O meu primeiro pensamento, juro, foi o de constatar que os papéis estavam invertidos... afinal não é ele que ouve em confissão almas sobressaltadas por dores agudas e espantos demoníacos?
A frase fatal parecia não querer sair... "sou gay! Tenho um relacionamento com um rapaz de vinte e seis anos!"
Arrepiei-me todo! Não por falso pudor, mas porque ouvir da boca de um Padre, que afinal também ele se enrola com outra pessoa em momentos de prazer absoluto e proibido, ainda soa a choque... pelo menos para mim, que ainda fui educado (pasme-se), no mais conservador catolicismo.

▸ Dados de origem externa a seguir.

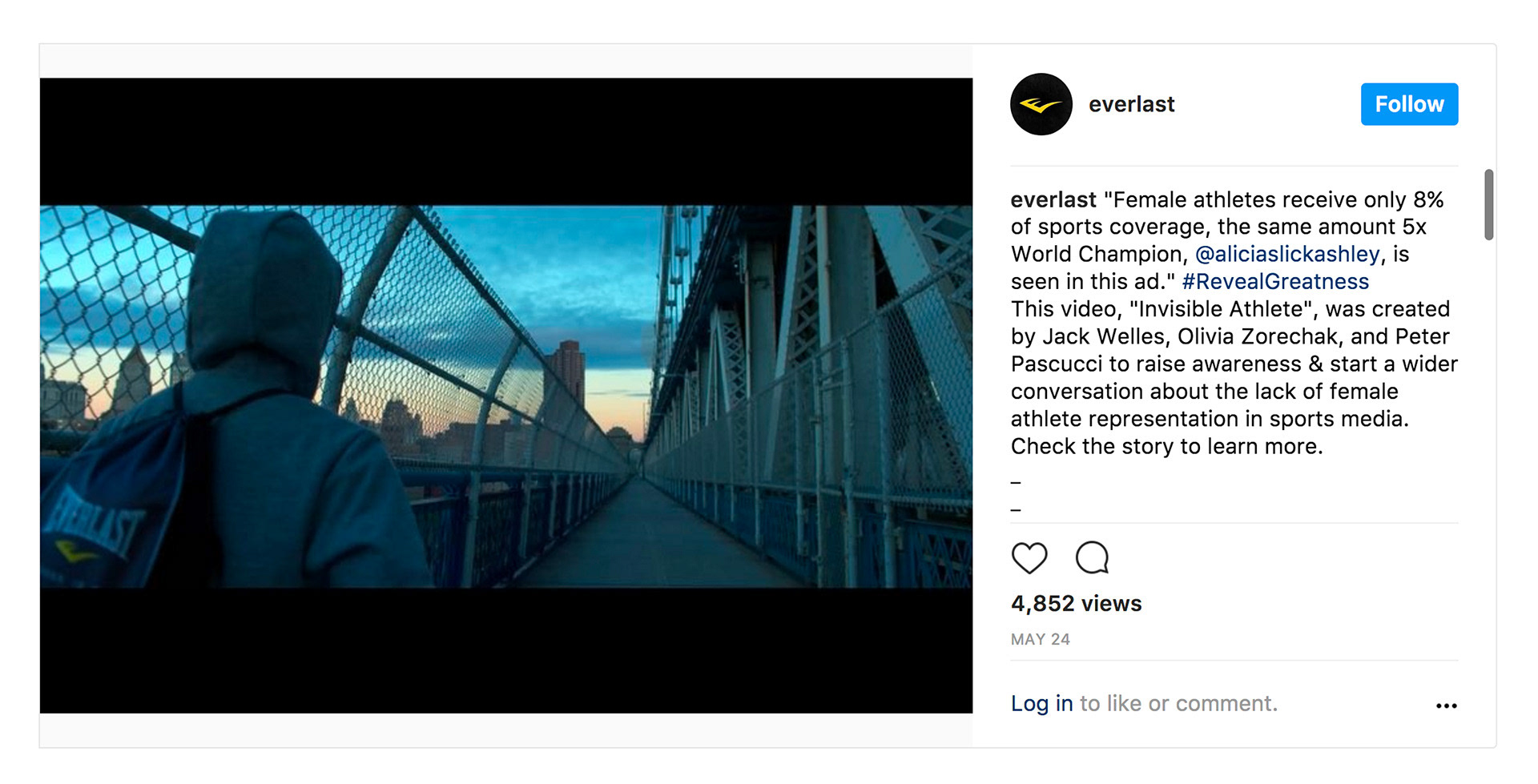1538x784 pixels.
Task: Open the @aliciaslickashley profile mention
Action: pyautogui.click(x=1287, y=254)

"Eu amo-o! Não o quero perder... isto é puro AMOR!"- Mas que amor? E como pode ser puro? E a tua vocação? O Sacerdócio?
Incontáveis perguntas electrificaram-me o cérebro...
- Não te posso responder já... preciso de tempo para reflectir no que me disseste. Quero encontrar respostas... alternativas a esse sofrimento que te devora.
Fiz uma caminhada, li textos Bíblicos, apreciei o pôr do sol e a lua mágica que de noite me iluminava... lembrei a minha meninice e a Freira simpática que me doutrinou. Afinal, ela sempre me falou de um Deus de amor.
Se Deus ama tanto... se Cristo rogou para que nos amássemos uns aos outros, como Ele nos amou, então não podia haver crime pecaminoso nesta relação.
O Amor é o sentimento mais nobre do mundo... é ele que faz girar este planeta na direcção certa (tantas vezes vencido pela guerra, fome, destruição, pobreza...)
Mas e a vocação do meu amigo? Que fazer com o chamamento que ele sentiu quando jovem e que ainda é tão forte?
Pode-se servir a Deus e amar alguém? Mesmo que esse alguém seja do mesmo sexo?
Eu acho que pode...
Há-de haver alguém a latir e a pedir condenação. Já os oiço ao longe, em redor da sacristia:
"Como é que essas mãos conspurcadas ousam abençoar e dar o Corpo Santo do Senhor?"
Mas também oiço Deus, lá do alto:
"Só o Coração limpo Salva! Só o Amor tudo redime!"